De Regeling luidt, voorzover hier van belang:
" Artikel 2.3
(…)
2. Terzake van het slachten of uitvoeren naar een derde land van een rund dat op de datum van de slacht, onderscheidenlijk uitvoer naar een derde land, blijkens de gegevens uit het I&R-systeem rund tenminste acht maanden oud is, wordt op daartoe strekkende aanvraag overeenkomstig de bepalingen van deze regeling en verordeningen 1254/1999 en 2342/1999 aan producenten premie verstrekt.
Artikel 2.4a
1. Om voor premie als bedoeld in artikel 2.3, tweede lid, in aanmerking te komen dient de producent, onverminderd artikel 2.4b, een deelnamemelding in.
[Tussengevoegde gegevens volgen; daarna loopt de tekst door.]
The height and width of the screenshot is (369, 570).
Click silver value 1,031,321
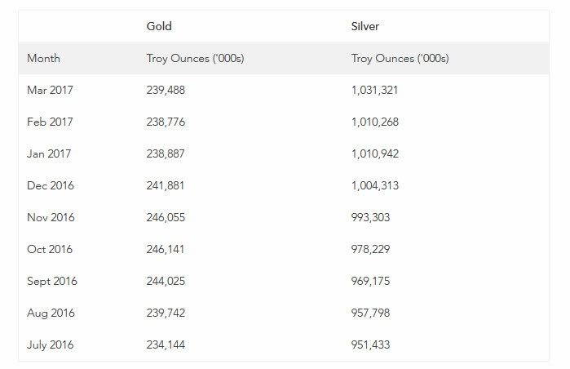(x=374, y=91)
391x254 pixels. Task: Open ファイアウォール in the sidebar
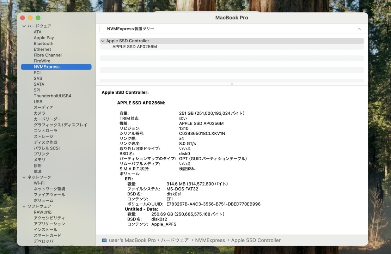click(x=49, y=195)
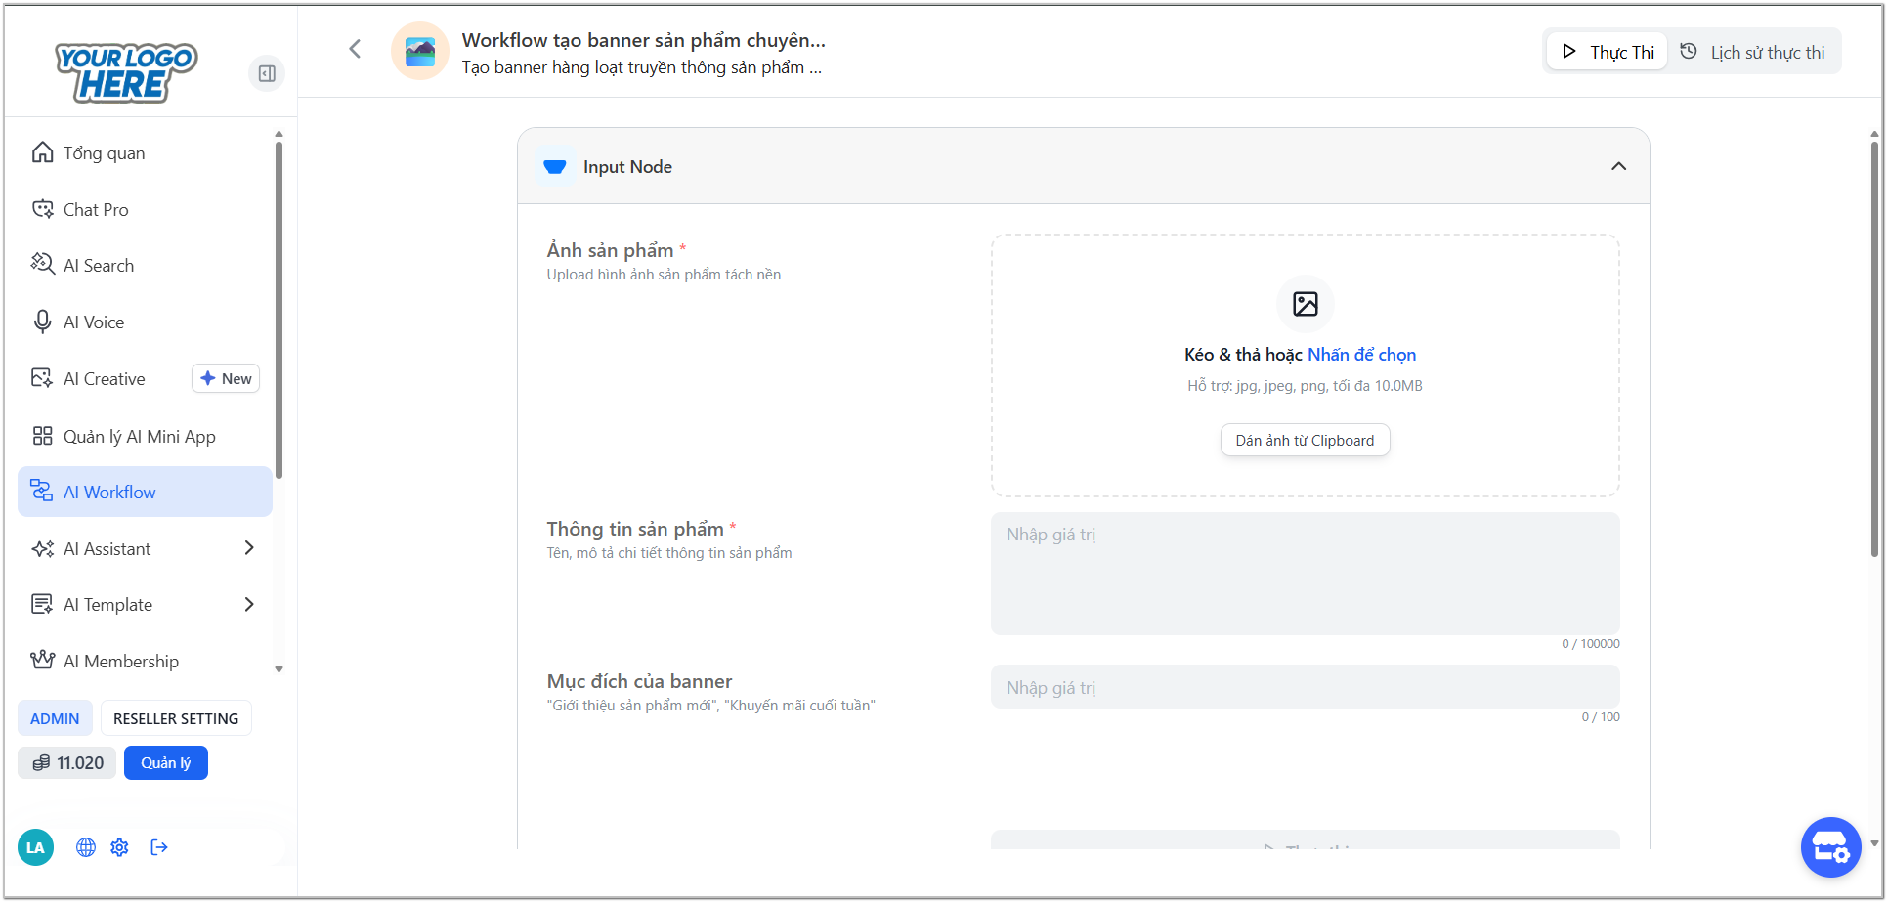1887x902 pixels.
Task: Click the Nhấn để chọn upload link
Action: (1361, 355)
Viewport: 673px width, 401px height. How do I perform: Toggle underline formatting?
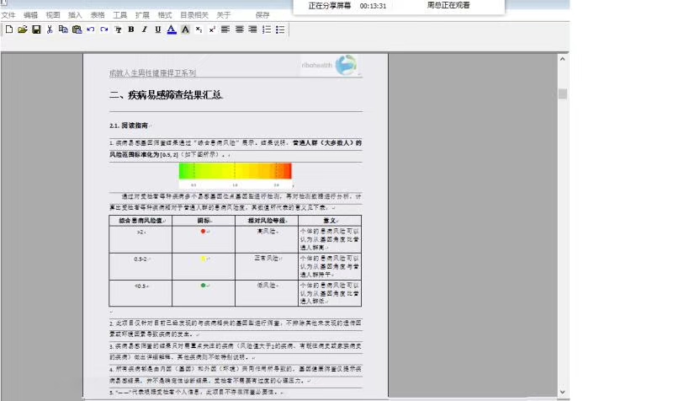point(158,29)
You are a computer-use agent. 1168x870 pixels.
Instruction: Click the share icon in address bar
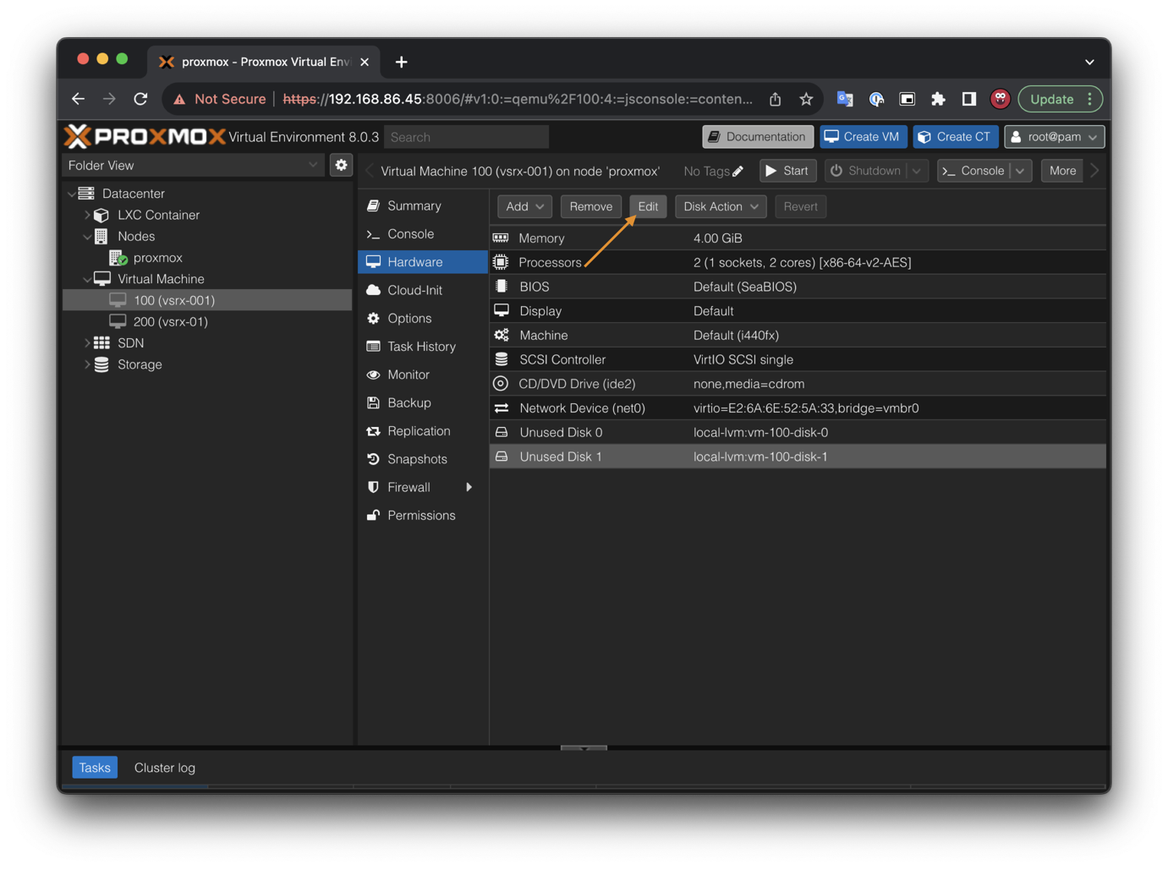coord(775,99)
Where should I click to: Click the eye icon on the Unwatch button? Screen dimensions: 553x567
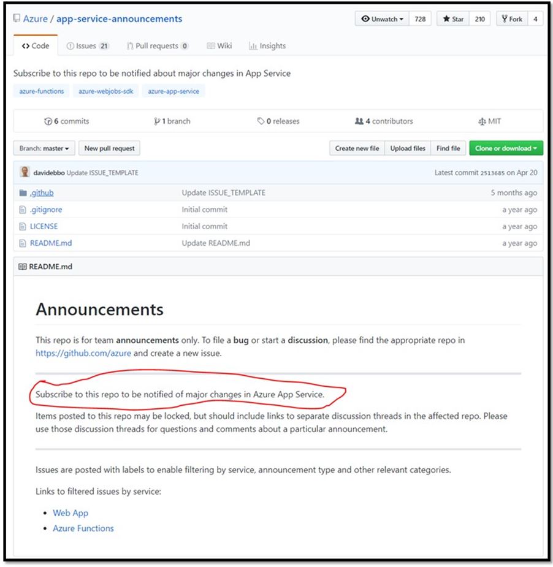pos(366,18)
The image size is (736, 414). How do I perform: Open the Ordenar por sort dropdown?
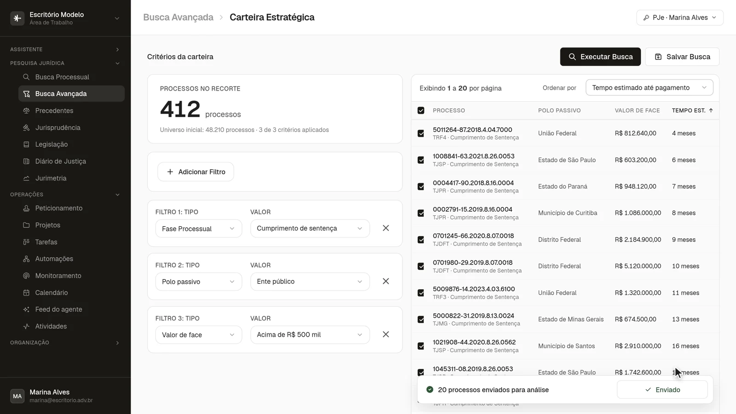[x=649, y=87]
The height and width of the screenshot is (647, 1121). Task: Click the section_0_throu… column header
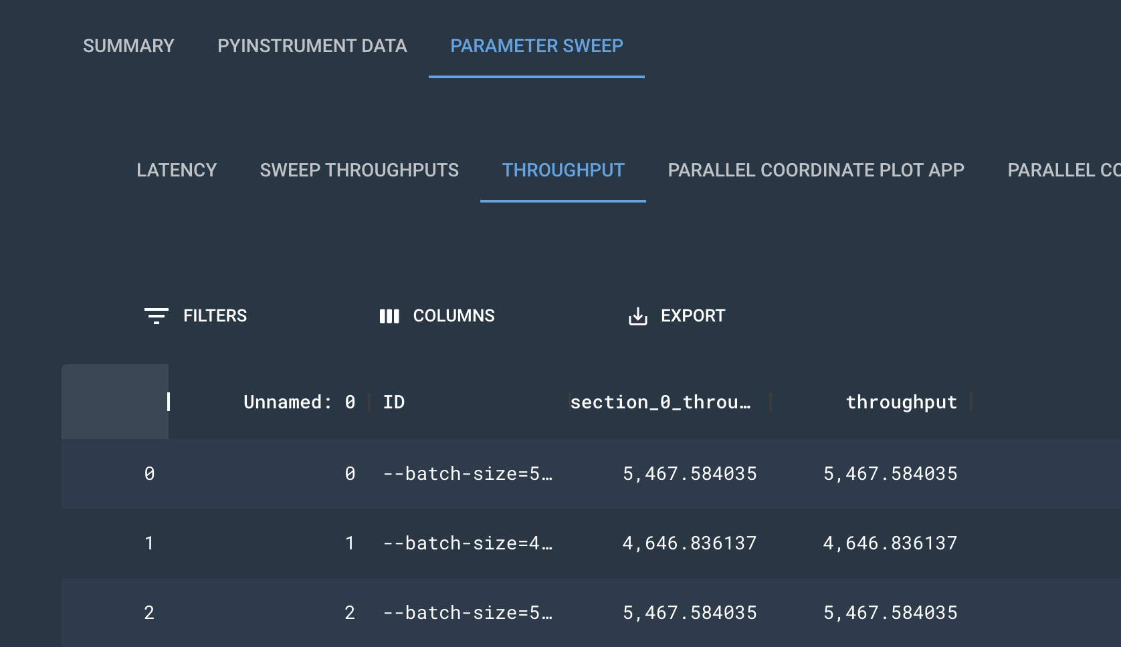tap(660, 402)
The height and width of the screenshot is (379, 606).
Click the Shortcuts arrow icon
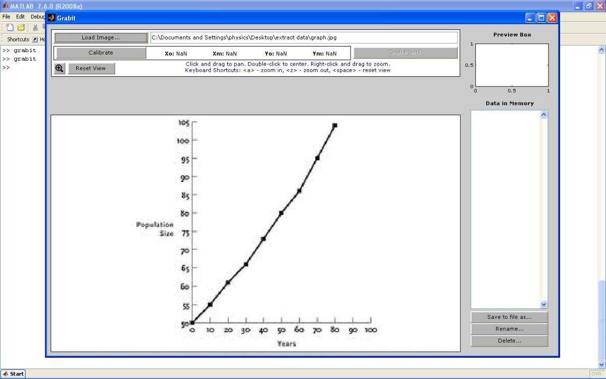pos(33,39)
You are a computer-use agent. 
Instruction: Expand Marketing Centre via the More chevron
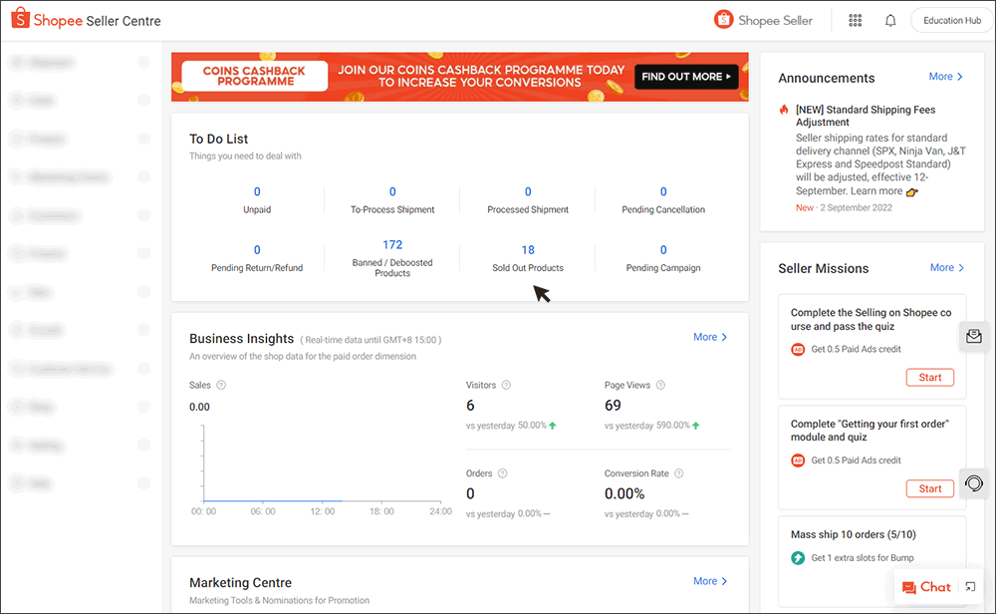click(709, 581)
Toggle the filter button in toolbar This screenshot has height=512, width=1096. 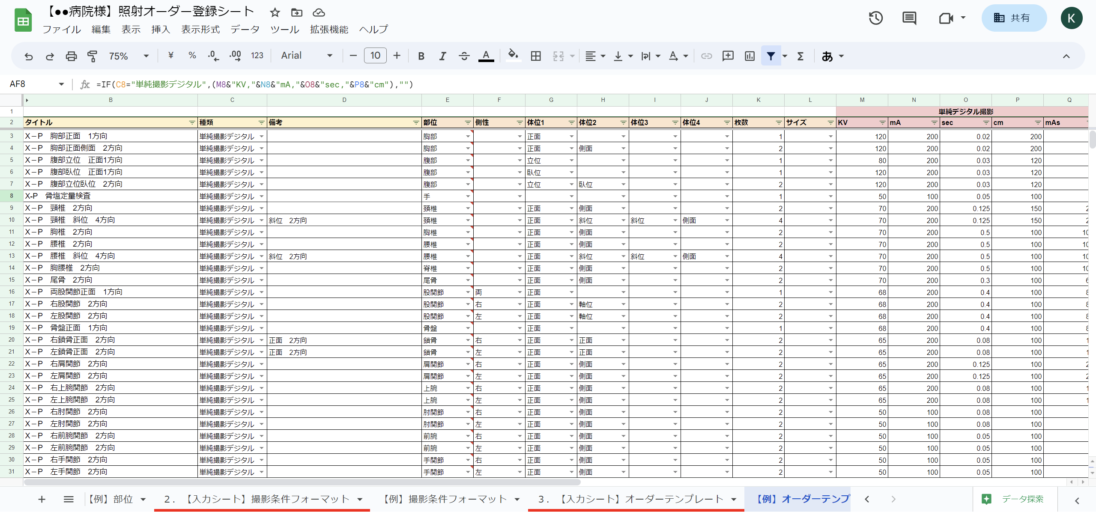click(770, 56)
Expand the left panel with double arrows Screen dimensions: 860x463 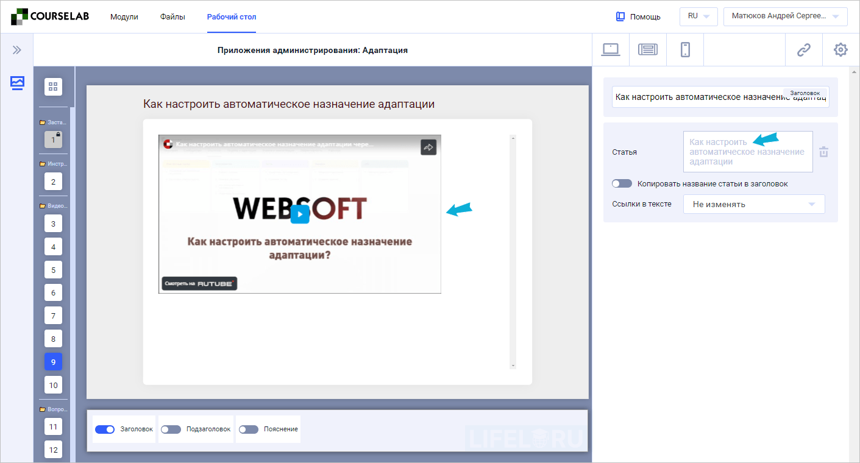tap(16, 49)
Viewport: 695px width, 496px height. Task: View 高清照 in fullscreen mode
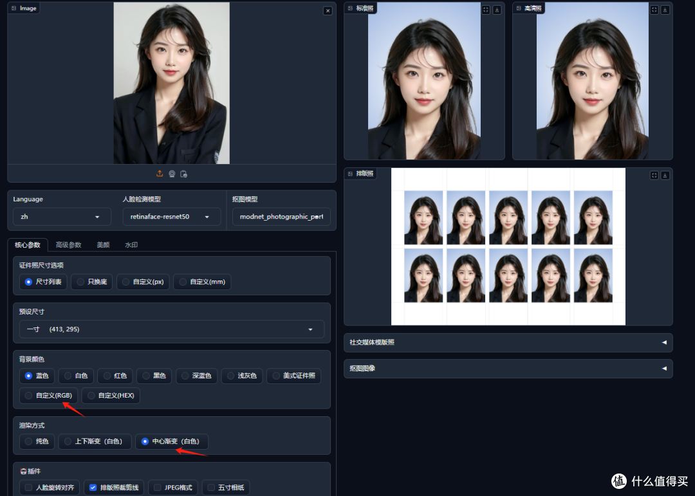(x=653, y=9)
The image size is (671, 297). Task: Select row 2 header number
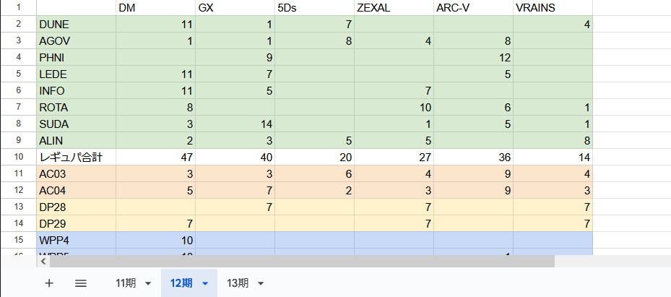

2. In de deelnamemelding verklaart de producent in ieder geval in aanmerking te willen komen voor premie, bedoeld in artikel 2.3, tweede lid, alsmede dat terzake van het slachten van op zijn bedrijf gehouden runderen in een in Nederland gelegen abattoir de aanvraag voor premie namens deze producent door het betrokken abattoir wordt ingediend.
3. Indien zich wijzigingen voordoen in de door de producent op de deelnamemelding vermelde gegevens stelt hij LASER daarvan in kennis door middel van een nieuwe deelnamemelding, welke moet zijn ontvangen binnen veertien dagen nadat de desbetreffende wijziging is opgetreden.
Artikel 2.4b
1. De producent kan een aanvraag voor premie als bedoeld in artikel 2.3, tweede lid, uitsluitend indienen na ontvangst van diens deelnamemelding.
2. Aanvragen voor premie ter zake van het slachten van runderen in een in Nederland gelegen abattoir worden ingediend door melding van de slacht overeenkomstig de bepalingen van de PVV-verordening door het betrokken abattoir aan het I&R-register.
(…)
Artikel 2.6
(…)
2. Een aanvraag als bedoeld in artikel 2.4b, tweede lid, is niet ontvankelijk indien de melding van de slacht niet binnen 25 dagen na de slacht van het betrokken rund heeft plaatsgevonden op de wijze zoals bepaald in de PVV-verordening.
(…)
Artikel 4.9
1. Geen premie wordt verstrekt voor runderen ten aanzien waarvan de producent de op hem, krachtens de PVV-verordening, rustende bepalingen met betrekking tot de melding aan het I&R-register van de geboortedatum, de datum van aanvoer op, of afvoer van zijn bedrijf of de datum van slacht, onderscheidenlijk uitvoer naar een derde land, niet binnen 25 dagen is nagekomen, voorzover de desbetreffende meldingsplicht op of na 1 januari 2000 is ontstaan.
(…)"
2.2 Op grond van de stukken en het onderzoek ter zitting zijn in deze zaak de volgende feiten en omstandigheden voor het College komen vast te staan.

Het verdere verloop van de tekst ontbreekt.